I’ve always been a curious creature. When I was younger, I was the kind of kid who’d see a random berry on a tree and eat it (thanks Mom for calling poison control that one time). So, adventurous-random-berry-eater that I was, I downloaded the Hey Girl Application to see what it was all about.
You know that whole Pavlov’s Dog thing, that experiment where dogs were conditioned to react to stimuli in a different way through the ringing of a bell, the bell being the new triggering mechanism that conditioned their behavior?
Well, that happened to me. The Hey Girl application was the bell and I, the dog, in this unwelcome classical conditioning experiment.
At first, I used the application in jest (as witnessed by the above elephant journal screenshot). However, after a few weeks, I noticed that I’d begun using the application (flooding the screen with images of Gosling’s face) whenever the internet made me feel sad, anxious or scared.
Weird, I know.
I could have just exited these “sad, anxious, scary” websites.
I used to just exit these “sad, anxious, scary” websites.
But not now; now, I used Gosling’s face instead. Now I clicked on the Hey Girl application and Gosling arrived, like a plastic knight in shining armor, and replaces all the “sad, anxious, scary” images with his own and lessened my anxiety.
What the f**k was happening to me? I wondered, while simultaneously feeling the need to keep staring at Gosling’s face.

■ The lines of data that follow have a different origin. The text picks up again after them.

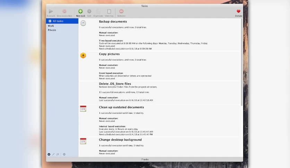Click the calendar icon for Clean up outdated documents

pos(83,109)
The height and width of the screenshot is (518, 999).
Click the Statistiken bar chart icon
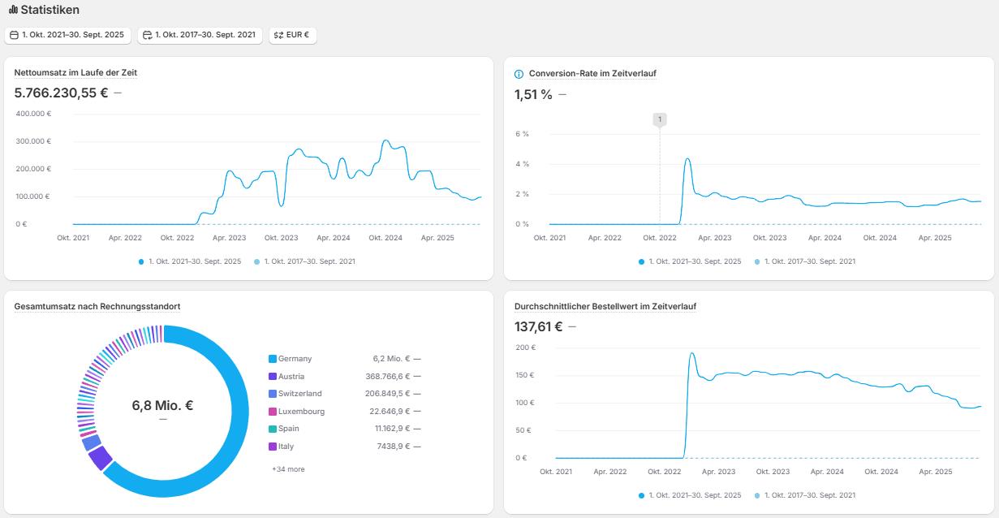coord(13,10)
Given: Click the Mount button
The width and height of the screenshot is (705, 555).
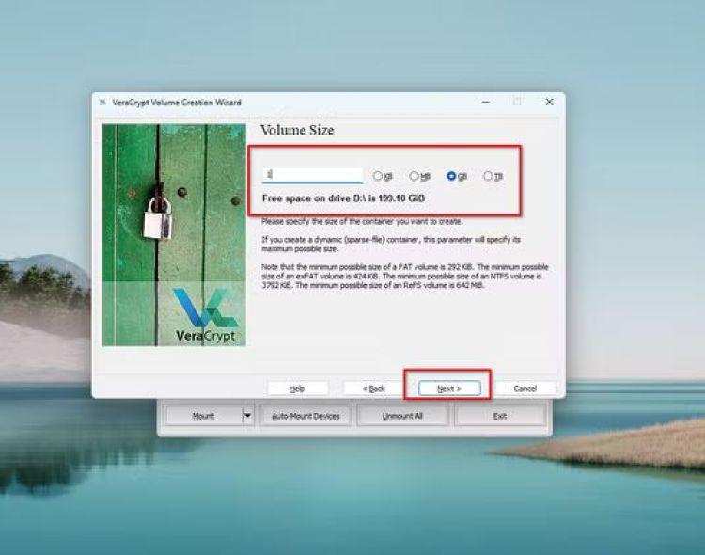Looking at the screenshot, I should tap(203, 415).
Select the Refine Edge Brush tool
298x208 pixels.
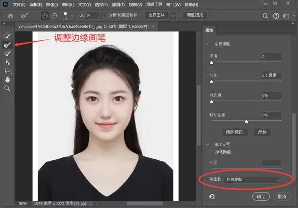pyautogui.click(x=7, y=45)
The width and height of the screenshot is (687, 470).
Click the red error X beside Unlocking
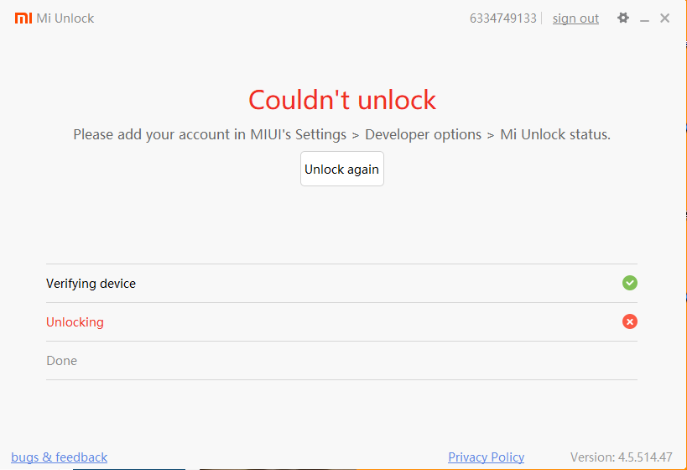tap(630, 321)
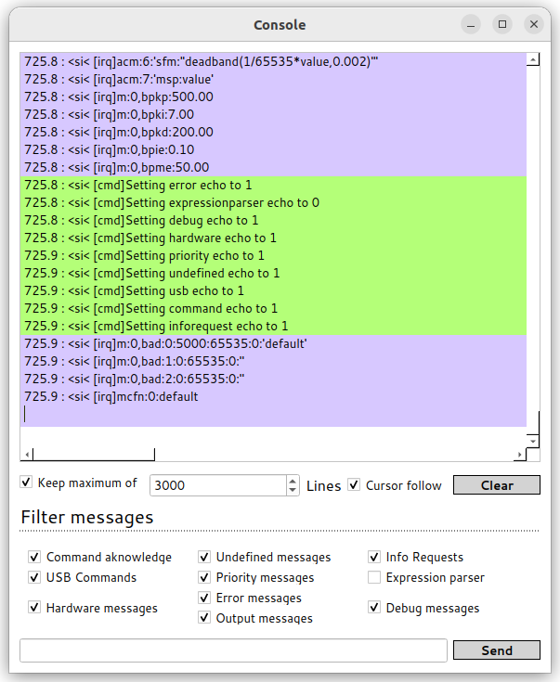The height and width of the screenshot is (682, 560).
Task: Disable the Error messages filter
Action: coord(204,598)
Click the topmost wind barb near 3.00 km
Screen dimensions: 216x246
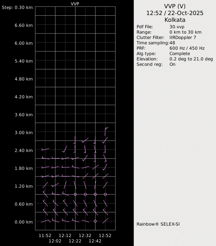click(x=105, y=131)
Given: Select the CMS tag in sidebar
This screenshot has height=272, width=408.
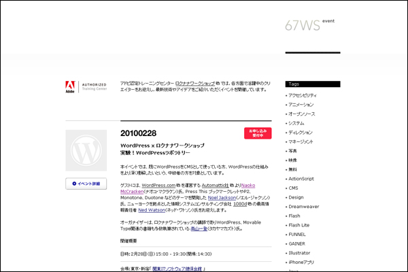Looking at the screenshot, I should click(294, 188).
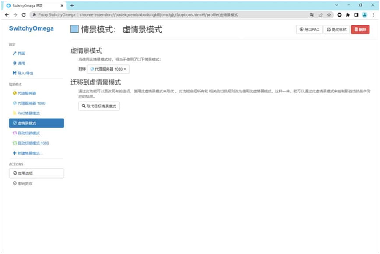The image size is (380, 254).
Task: Click 撤销更改 to discard changes
Action: (23, 183)
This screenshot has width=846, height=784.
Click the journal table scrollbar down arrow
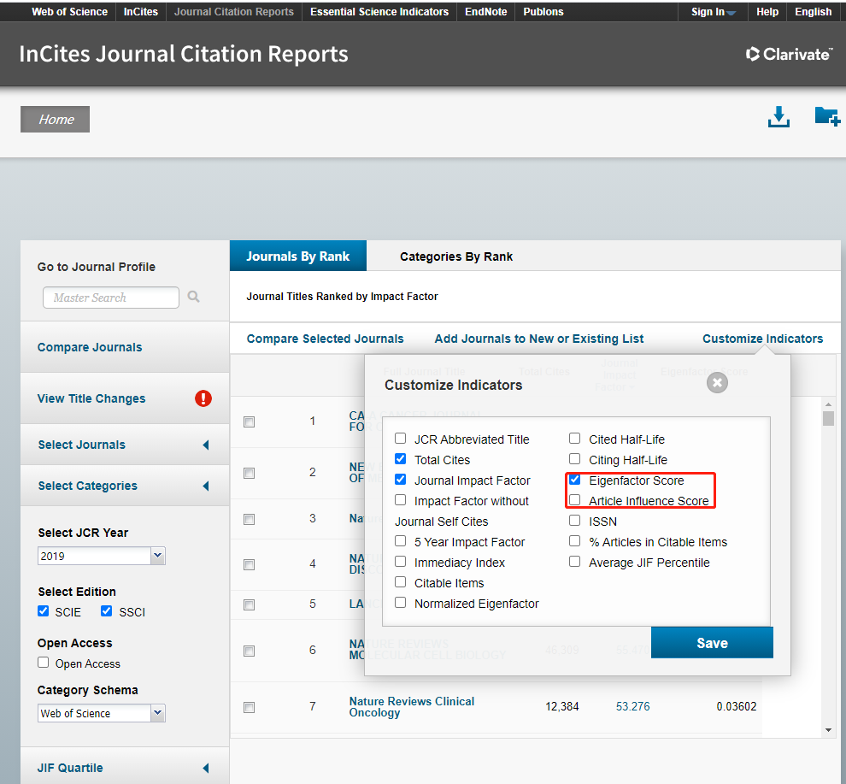[828, 730]
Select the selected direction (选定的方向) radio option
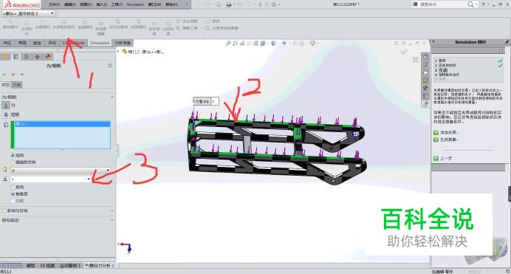The width and height of the screenshot is (511, 274). click(13, 162)
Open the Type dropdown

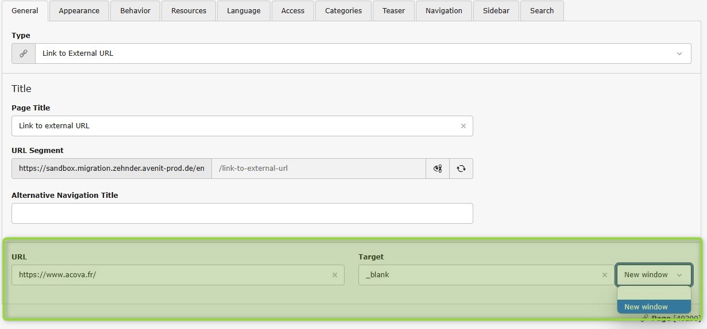click(x=363, y=53)
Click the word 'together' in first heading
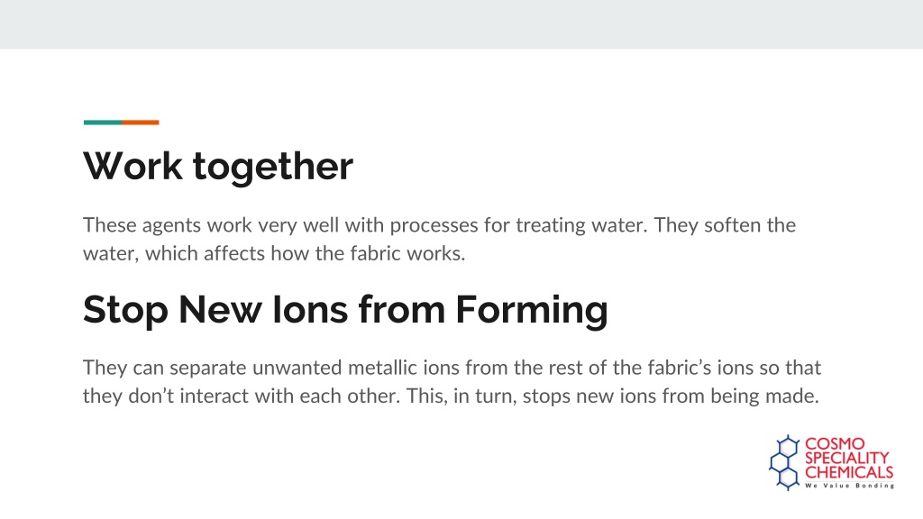The width and height of the screenshot is (923, 519). click(x=273, y=167)

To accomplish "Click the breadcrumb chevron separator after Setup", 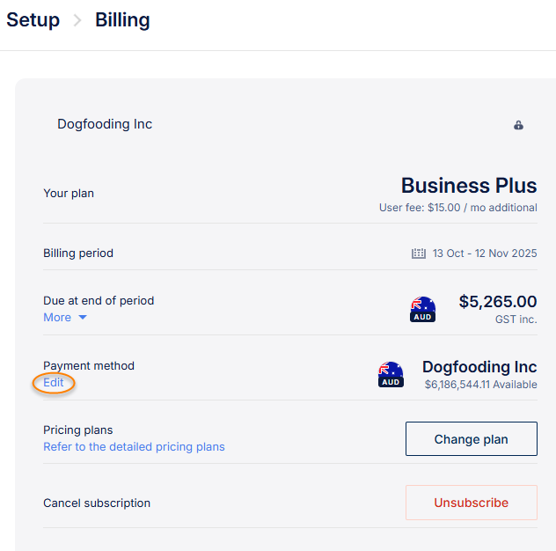I will click(77, 20).
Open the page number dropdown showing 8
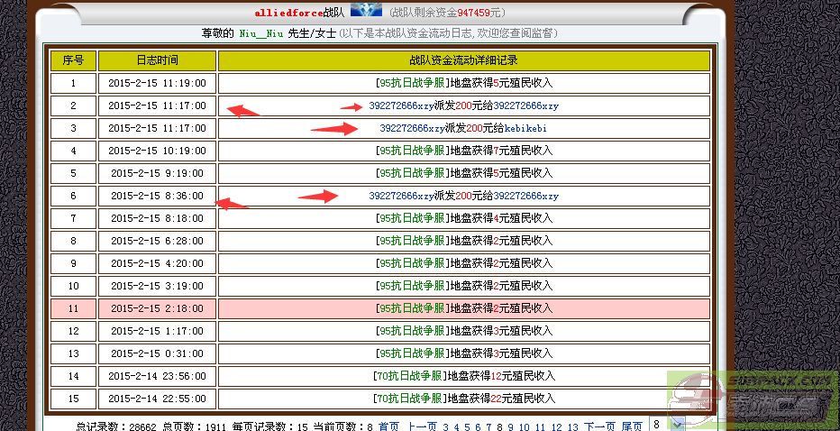 tap(666, 424)
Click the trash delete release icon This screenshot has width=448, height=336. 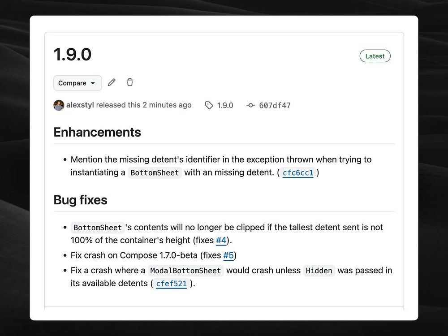tap(130, 82)
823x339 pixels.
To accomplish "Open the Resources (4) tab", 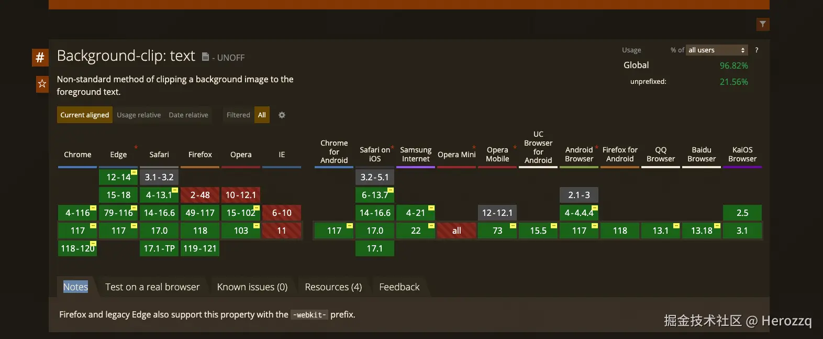I will [x=333, y=287].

Am I really this programmable?
The irony was, I’d never even been drawn to Gosling. I’d never even cared that much about the Hey Girl Memes. He was never a big deal to me. Sure, I’d watched the Notebook and Lars and the Real Girl. Sure, he was decent looking.
But I can honestly say that I’d never thought of him as anything that could help me through times of emotional turmoil, or even slight emotional discomfort.
He’d always just been that guy I saw in a couple movies I liked, and that was all.
Yet, now he was something more. Now, thanks to the Hey Girl application (and no doubt my obsessive nature) he’d become some kind of weird Internet comfort food, a virtual mac and cheese.
But he wasn’t comforting, not really.
If anything, he was just another symbol of my desire to distract and distance myself from my emotions, from the here and now, from the right now.
And as I write this, as I’m in the now and feeling slightly uncomfortable (and therefore wanting to click on the Hey Girl application, thanks Google Chrome), I’m thinking, this is not okay. This is just one more thing. One more way to avoid real, honest moments.
And I am finally letting go of wanting to avoid these moments, retraining myself through meditation and yoga to be present and mindful within my life.
I’m finally starting to understand that emotions don’t run away from us just because we run away from them. They linger. They wait. They creep up on us later, peek-a-boo, they shout (at least, mine do).
I’m finally acknowledging the various feelings that move through my life, my body and my mind.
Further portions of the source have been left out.